简体   繁体   English

检查列表中是否存在值的最快方法

[英]Fastest way to check if a value exists in a list

What is the fastest way to check if a value exists in a very large list?检查一个值是否存在于一个非常大的列表中的最快方法是什么?

7 in a

Clearest and fastest way to do it.最清晰和最快的方法。

You can also consider using a set , but constructing that set from your list may take more time than faster membership testing will save.您也可以考虑使用set ,但是从您的列表中构建该 set 可能需要比更快的成员资格测试节省的时间更多。 The only way to be certain is to benchmark well.唯一可以确定的方法是做好基准测试。 (this also depends on what operations you require) (这也取决于您需要什么操作)

As stated by others, in can be very slow for large lists.正如其他人所说,对于大型列表, in可能非常慢。 Here are some comparisons of the performances for in , set and bisect .以下是insetbisect的一些性能比较。 Note the time (in second) is in log scale.请注意时间(以秒为单位)是对数刻度。

在此处输入图像描述

Code for testing:测试代码:

import random
import bisect
import matplotlib.pyplot as plt
import math
import time


def method_in(a, b, c):
    start_time = time.time()
    for i, x in enumerate(a):
        if x in b:
            c[i] = 1
    return time.time() - start_time


def method_set_in(a, b, c):
    start_time = time.time()
    s = set(b)
    for i, x in enumerate(a):
        if x in s:
            c[i] = 1
    return time.time() - start_time


def method_bisect(a, b, c):
    start_time = time.time()
    b.sort()
    for i, x in enumerate(a):
        index = bisect.bisect_left(b, x)
        if index < len(a):
            if x == b[index]:
                c[i] = 1
    return time.time() - start_time


def profile():
    time_method_in = []
    time_method_set_in = []
    time_method_bisect = []

    # adjust range down if runtime is too long or up if there are too many zero entries in any of the time_method lists
    Nls = [x for x in range(10000, 30000, 1000)]
    for N in Nls:
        a = [x for x in range(0, N)]
        random.shuffle(a)
        b = [x for x in range(0, N)]
        random.shuffle(b)
        c = [0 for x in range(0, N)]

        time_method_in.append(method_in(a, b, c))
        time_method_set_in.append(method_set_in(a, b, c))
        time_method_bisect.append(method_bisect(a, b, c))

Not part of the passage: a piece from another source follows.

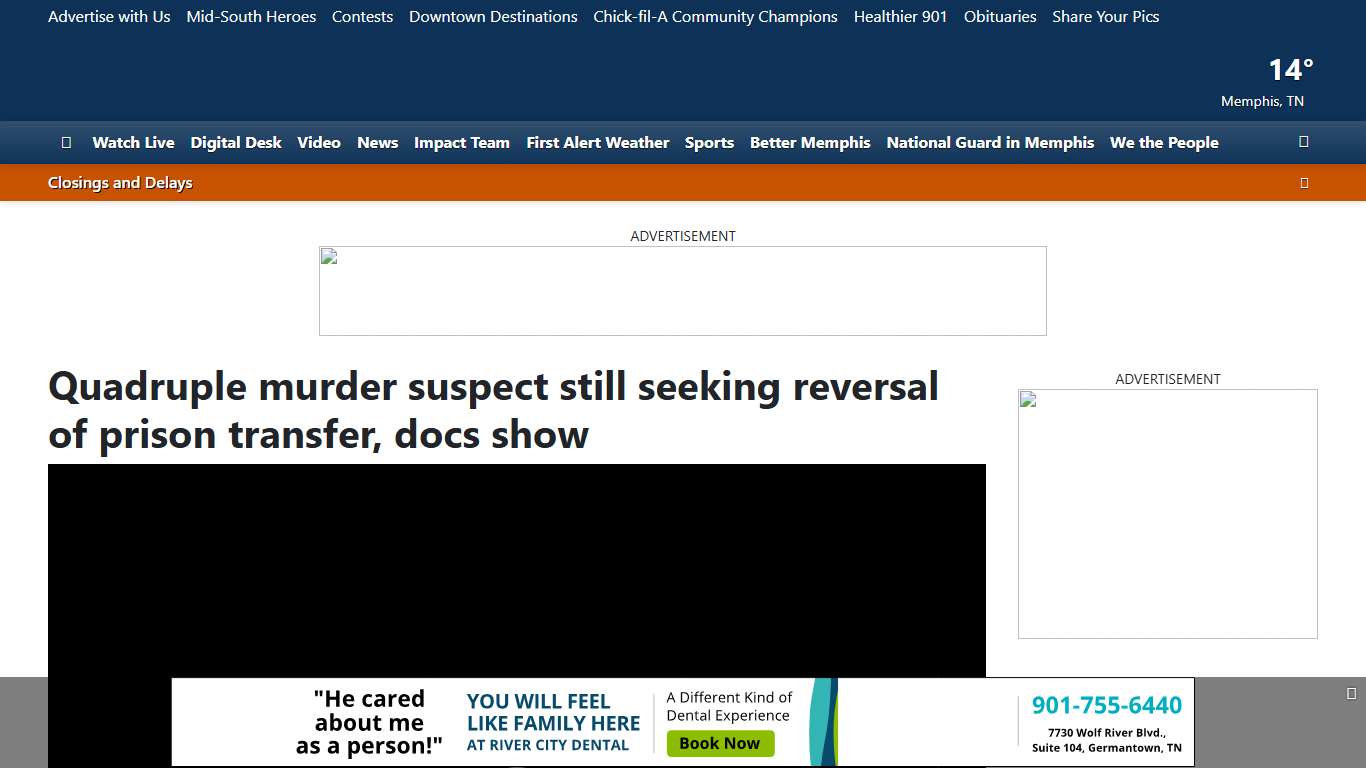Viewport: 1366px width, 768px height.
Task: Call the 901-755-6440 phone number link
Action: [x=1105, y=705]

    plt.plot(Nls, time_method_in, marker='o', color='r', linestyle='-', label='in')
    plt.plot(Nls, time_method_set_in, marker='o', color='b', linestyle='-', label='set')
    plt.plot(Nls, time_method_bisect, marker='o', color='g', linestyle='-', label='bisect')
    plt.xlabel('list size', fontsize=18)
    plt.ylabel('log(time)', fontsize=18)
    plt.legend(loc='upper left')
    plt.yscale('log')
    plt.show()


profile()

You could put your items into a set .您可以将您的项目放入一个set中。 Set lookups are very efficient.集合查找非常有效。

Try:尝试:

s = set(a)
if 7 in s:
  # do stuff

edit In a comment you say that you'd like to get the index of the element.编辑在评论中您说您想获取元素的索引。 Unfortunately, sets have no notion of element position.不幸的是,集合没有元素位置的概念。 An alternative is to pre-sort your list and then use binary search every time you need to find an element.另一种方法是对列表进行预排序,然后在每次需要查找元素时使用二进制搜索

def check_availability(element, collection: iter):
    return element in collection

Usage用法

check_availability('a', [1,2,3,4,'a','b','c'])

I believe this is the fastest way to know if a chosen value is in an array.我相信这是了解所选值是否在数组中的最快方法。

The original question was:原来的问题是:

What is the fastest way to know if a value exists in a list (a list with millions of values in it) and what its index is?知道一个值是否存在于一个列表(一个包含数百万个值的列表)中以及它的索引是什么的最快方法是什么?

Thus there are two things to find:因此,有两件事要找到:

  1. is an item in the list, and是列表中的一个项目,并且
  2. what is the index (if in the list).什么是索引(如果在列表中)。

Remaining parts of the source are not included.